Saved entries
----------
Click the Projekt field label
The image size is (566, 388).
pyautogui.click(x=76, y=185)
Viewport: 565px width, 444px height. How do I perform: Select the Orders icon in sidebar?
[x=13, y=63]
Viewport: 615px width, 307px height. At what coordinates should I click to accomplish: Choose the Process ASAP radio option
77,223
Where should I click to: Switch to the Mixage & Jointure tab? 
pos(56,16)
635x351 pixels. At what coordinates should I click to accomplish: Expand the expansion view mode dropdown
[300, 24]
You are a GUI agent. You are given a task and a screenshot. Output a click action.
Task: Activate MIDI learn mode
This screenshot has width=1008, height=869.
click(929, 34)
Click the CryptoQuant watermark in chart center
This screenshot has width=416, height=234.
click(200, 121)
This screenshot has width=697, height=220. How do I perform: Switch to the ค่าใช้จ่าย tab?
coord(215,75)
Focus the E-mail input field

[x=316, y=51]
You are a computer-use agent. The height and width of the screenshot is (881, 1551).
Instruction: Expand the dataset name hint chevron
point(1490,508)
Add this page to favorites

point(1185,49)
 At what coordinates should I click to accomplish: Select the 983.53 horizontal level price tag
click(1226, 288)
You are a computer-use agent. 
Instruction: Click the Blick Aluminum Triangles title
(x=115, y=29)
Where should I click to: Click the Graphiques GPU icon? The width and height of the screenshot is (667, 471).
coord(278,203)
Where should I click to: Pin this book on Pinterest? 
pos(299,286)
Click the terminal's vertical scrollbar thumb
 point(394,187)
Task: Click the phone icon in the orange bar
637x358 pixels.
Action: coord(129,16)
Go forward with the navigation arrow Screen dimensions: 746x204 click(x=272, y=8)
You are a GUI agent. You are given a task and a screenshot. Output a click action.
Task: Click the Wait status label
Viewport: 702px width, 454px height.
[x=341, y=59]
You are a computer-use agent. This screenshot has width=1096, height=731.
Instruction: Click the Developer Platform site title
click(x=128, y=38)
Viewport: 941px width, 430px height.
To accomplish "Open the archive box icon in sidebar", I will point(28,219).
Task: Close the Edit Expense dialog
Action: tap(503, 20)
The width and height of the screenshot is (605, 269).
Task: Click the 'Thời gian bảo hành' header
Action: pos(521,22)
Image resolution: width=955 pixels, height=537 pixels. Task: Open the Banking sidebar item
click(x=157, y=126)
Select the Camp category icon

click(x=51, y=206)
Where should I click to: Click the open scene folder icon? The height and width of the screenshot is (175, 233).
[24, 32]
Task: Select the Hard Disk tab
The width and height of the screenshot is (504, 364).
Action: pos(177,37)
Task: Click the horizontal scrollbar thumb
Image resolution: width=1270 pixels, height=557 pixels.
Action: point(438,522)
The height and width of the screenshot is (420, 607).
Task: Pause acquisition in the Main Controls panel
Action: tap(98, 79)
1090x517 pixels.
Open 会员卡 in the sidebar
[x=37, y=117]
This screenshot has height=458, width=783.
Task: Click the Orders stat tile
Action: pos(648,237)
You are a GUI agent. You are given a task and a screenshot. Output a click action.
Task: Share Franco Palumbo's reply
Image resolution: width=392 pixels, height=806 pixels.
----------
■ TO DO:
The required result is an exact repetition of the lines from the one containing "1090x517 pixels." through the last line of the data.

■ THE COMPLETED TASK:
1090x517 pixels.
Open 会员卡 in the sidebar
[x=37, y=117]
This screenshot has height=458, width=783.
Task: Click the Orders stat tile
Action: pos(648,237)
You are a GUI agent. You are given a task and a screenshot. Output a click action.
Task: Share Franco Palumbo's reply
Image resolution: width=392 pixels, height=806 pixels.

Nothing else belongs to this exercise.